EXERCISE AIM | Below are the records; copy exactly the stretch from the line containing "Where should I click to: Click the ~/klassy" through the line containing "Click the Time column header in History", both ends included, and nothing else.

Dataset entries:
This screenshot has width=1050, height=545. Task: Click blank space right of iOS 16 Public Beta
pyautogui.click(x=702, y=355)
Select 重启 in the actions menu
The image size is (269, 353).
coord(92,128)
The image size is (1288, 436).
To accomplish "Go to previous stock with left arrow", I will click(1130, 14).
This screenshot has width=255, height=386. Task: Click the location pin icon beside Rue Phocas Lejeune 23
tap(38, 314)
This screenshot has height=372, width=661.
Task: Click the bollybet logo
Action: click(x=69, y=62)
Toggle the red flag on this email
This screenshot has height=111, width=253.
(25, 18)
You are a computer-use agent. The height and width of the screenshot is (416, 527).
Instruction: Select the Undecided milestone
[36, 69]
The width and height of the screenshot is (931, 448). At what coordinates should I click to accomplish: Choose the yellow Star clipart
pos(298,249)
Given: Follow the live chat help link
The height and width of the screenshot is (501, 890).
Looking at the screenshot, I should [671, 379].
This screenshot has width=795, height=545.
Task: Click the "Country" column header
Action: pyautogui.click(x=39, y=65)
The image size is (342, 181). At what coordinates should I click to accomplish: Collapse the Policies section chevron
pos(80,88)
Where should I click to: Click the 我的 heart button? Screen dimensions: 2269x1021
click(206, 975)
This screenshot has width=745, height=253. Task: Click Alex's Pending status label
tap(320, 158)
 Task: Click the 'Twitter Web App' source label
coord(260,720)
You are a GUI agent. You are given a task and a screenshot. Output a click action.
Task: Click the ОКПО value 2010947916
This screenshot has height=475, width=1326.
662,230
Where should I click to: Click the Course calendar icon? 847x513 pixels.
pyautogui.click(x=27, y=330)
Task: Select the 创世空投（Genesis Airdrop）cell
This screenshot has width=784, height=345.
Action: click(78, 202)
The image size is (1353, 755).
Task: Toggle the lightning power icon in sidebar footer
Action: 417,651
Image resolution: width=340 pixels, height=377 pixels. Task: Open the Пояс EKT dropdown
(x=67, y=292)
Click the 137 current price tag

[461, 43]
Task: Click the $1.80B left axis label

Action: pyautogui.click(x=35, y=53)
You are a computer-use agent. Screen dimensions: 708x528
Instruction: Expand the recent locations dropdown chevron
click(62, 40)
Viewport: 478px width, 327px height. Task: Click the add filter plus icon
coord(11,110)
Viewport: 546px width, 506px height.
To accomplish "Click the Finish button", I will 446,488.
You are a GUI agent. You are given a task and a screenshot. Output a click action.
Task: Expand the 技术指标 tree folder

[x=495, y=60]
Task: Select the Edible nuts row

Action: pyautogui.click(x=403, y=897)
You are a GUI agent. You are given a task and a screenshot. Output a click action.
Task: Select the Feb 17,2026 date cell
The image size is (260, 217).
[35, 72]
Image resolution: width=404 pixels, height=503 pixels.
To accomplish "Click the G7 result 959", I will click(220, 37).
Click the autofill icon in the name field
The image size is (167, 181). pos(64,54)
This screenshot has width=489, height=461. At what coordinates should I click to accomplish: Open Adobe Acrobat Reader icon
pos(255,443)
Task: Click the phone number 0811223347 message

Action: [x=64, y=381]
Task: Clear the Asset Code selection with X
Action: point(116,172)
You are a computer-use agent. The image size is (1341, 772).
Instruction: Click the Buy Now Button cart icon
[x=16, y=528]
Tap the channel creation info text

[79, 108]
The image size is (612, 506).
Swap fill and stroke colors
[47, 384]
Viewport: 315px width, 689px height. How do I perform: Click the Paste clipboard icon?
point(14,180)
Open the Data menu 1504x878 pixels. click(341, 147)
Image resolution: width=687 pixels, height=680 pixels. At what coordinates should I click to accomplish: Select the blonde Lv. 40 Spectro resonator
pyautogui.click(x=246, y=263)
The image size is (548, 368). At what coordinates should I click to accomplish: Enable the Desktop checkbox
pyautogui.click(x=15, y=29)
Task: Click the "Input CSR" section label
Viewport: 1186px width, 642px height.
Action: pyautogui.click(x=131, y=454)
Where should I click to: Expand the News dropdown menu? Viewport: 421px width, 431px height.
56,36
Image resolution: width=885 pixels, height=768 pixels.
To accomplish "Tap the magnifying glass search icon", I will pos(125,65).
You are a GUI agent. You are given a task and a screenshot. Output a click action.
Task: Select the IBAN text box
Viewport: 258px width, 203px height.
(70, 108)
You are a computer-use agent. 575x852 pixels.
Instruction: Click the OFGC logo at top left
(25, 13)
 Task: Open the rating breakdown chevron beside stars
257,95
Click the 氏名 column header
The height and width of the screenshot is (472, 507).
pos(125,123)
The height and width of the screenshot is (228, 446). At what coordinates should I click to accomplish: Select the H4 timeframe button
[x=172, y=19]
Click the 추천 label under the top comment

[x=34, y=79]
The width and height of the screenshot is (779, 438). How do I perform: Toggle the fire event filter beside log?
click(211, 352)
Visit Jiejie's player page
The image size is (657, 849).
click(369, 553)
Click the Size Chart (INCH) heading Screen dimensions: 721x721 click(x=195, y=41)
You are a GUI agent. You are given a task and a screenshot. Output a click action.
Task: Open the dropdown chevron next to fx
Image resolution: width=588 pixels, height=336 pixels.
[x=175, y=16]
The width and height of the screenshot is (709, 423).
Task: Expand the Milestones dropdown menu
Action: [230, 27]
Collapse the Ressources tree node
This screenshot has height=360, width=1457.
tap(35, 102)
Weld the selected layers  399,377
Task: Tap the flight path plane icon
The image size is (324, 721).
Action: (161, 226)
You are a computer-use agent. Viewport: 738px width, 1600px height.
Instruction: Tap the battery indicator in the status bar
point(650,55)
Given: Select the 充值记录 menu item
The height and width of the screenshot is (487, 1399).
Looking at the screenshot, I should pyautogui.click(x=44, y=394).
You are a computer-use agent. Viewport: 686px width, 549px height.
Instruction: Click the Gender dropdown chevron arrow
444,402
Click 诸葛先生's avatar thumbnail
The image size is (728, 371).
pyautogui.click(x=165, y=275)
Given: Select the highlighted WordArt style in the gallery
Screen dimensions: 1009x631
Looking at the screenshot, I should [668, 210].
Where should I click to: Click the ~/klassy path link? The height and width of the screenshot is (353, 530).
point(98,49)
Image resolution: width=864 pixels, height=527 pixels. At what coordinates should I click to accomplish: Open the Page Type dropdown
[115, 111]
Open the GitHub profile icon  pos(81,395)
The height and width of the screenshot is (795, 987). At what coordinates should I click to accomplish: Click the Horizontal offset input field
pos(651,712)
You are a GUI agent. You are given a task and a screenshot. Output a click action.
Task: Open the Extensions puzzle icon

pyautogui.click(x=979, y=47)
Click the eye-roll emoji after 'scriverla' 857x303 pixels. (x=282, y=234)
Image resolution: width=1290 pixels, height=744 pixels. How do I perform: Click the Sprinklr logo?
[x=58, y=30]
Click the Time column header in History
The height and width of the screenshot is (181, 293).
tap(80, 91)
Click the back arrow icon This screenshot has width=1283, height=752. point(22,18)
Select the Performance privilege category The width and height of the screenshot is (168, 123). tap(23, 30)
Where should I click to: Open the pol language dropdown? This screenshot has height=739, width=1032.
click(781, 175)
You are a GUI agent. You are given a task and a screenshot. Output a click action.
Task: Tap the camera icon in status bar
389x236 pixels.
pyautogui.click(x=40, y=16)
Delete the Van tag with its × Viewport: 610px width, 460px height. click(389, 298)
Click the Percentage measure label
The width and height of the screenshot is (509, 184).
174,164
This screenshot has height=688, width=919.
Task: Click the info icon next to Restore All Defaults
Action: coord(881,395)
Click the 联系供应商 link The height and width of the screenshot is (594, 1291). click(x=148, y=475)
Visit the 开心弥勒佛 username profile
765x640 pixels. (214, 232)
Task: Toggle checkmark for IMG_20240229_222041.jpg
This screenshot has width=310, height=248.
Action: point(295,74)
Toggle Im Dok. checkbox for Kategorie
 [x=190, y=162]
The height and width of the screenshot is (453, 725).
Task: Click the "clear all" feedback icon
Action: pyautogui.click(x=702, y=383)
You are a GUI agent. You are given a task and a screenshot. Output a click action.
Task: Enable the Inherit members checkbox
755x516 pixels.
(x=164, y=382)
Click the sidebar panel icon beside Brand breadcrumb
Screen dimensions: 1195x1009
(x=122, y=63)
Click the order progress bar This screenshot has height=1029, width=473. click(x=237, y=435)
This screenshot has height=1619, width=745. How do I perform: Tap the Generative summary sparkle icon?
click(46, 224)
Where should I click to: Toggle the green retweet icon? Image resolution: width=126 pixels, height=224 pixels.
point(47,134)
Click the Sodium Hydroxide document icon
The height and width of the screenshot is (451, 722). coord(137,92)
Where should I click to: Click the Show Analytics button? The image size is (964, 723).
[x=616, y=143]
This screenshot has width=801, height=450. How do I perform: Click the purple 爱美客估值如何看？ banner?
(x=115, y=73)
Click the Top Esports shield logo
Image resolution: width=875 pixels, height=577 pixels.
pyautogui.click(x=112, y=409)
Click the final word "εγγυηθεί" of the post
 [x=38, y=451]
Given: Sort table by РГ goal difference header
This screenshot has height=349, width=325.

TASK SOLUTION |
Where should I click to: Click the ~/klassy path link? The height and width of the screenshot is (353, 530).
point(98,49)
Image resolution: width=864 pixels, height=527 pixels. At what coordinates should I click to accomplish: Open the Page Type dropdown
[115, 111]
Open the GitHub profile icon  pos(81,395)
The height and width of the screenshot is (795, 987). At what coordinates should I click to accomplish: Click the Horizontal offset input field
pos(651,712)
You are a GUI agent. You are given a task and a screenshot. Output a click action.
Task: Open the Extensions puzzle icon

pyautogui.click(x=979, y=47)
Click the eye-roll emoji after 'scriverla' 857x303 pixels. (x=282, y=234)
Image resolution: width=1290 pixels, height=744 pixels. How do I perform: Click the Sprinklr logo?
[x=58, y=30]
Click the Time column header in History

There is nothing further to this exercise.